── Document text
[llvm] 6c2a4f5 - [TTI][LV] preferPredicateOverEpilogue
Sjoerd Meijer via llvm-commits
llvm-commits at lists.llvm.org
Wed Nov 6 02:14:48 PST 2019
Author: Sjoerd Meijer
Date: 2019-11-06T10:14:20Z
New Revision: 6c2a4f5ff93e16c3b86c18543e02a193ced2d956
URL: https://github.com/llvm/llvm-project/commit/6c2a4f5ff93e16c3b86c18543e02a193ced2d956
DIFF: https://github.com/llvm/llvm-project/commit/6c2a4f5ff93e16c3b86c18543e02a193ced2d956.diff
LOG: [TTI][LV] preferPredicateOverEpilogue
We have two ways to steer creating a predicated vector body over creating a
scalar epilogue. To force this, we have 1) a command line option and 2) a
pragma available. This adds a third: a target hook to TargetTransformInfo that
can be queried whether predication is preferred or not, which allows the
vectoriser to make the decision without forcing it.
While this change behaves as a non-functional change for now, it shows the
required TTI plumbing, usage of this new hook in the vectoriser, and the
beginning of an ARM MVE implementation. I will follow up on this with:
- a complete MVE implementation, see D69845.
- a patch to disable this, i.e. we should respect "vector_predicate(disable)"
and its corresponding loophint.
────
── Material provided
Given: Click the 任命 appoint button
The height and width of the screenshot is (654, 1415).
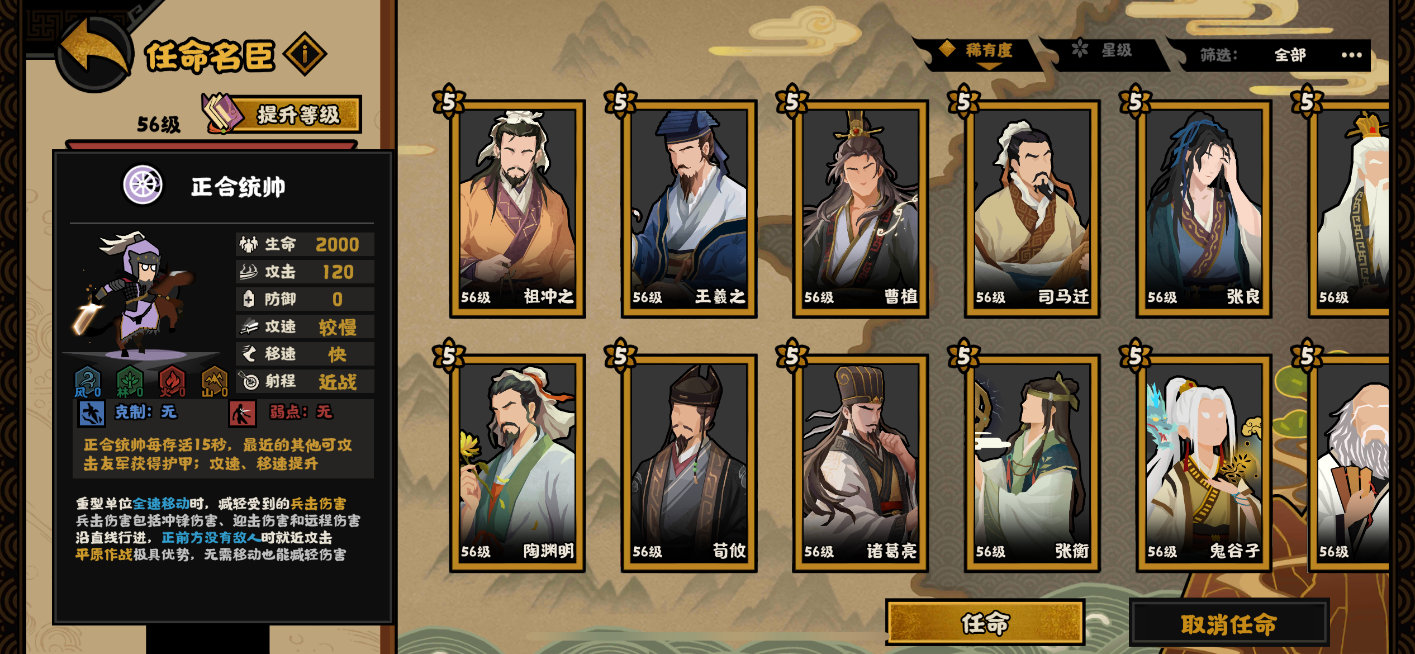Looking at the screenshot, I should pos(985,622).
────
── Material provided
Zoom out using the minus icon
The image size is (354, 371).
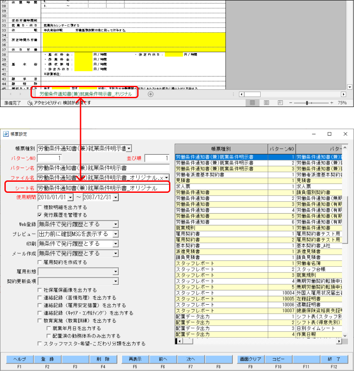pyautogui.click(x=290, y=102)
────
── Material provided
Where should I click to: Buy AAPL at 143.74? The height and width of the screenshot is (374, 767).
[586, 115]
────
### Set of tasks
#1 Give again, word for word, the part of the commit message that begins at the words "While this change" and stops after the words "implementation, see D69845.".
#2 Answer these questions from the commit message:
(a) What date and time does the Date line give?
(b) Which revision is cited for a complete MVE implementation?
(c) To what is the new target hook added?
#3 List every way the commit message names for steering the creation of a predicated vector body over a scalar epilogue, including the one this change adds.

### Task responses
#1
While this change behaves as a non-functional change for now, it shows the
required TTI plumbing, usage of this new hook in the vectoriser, and the
beginning of an ARM MVE implementation. I will follow up on this with:
- a complete MVE implementation, see D69845.

#2
(a) 2019-11-06T10:14:20Z
(b) D69845
(c) TargetTransformInfo

#3
- A command line option
- A pragma
- A target hook to TargetTransformInfo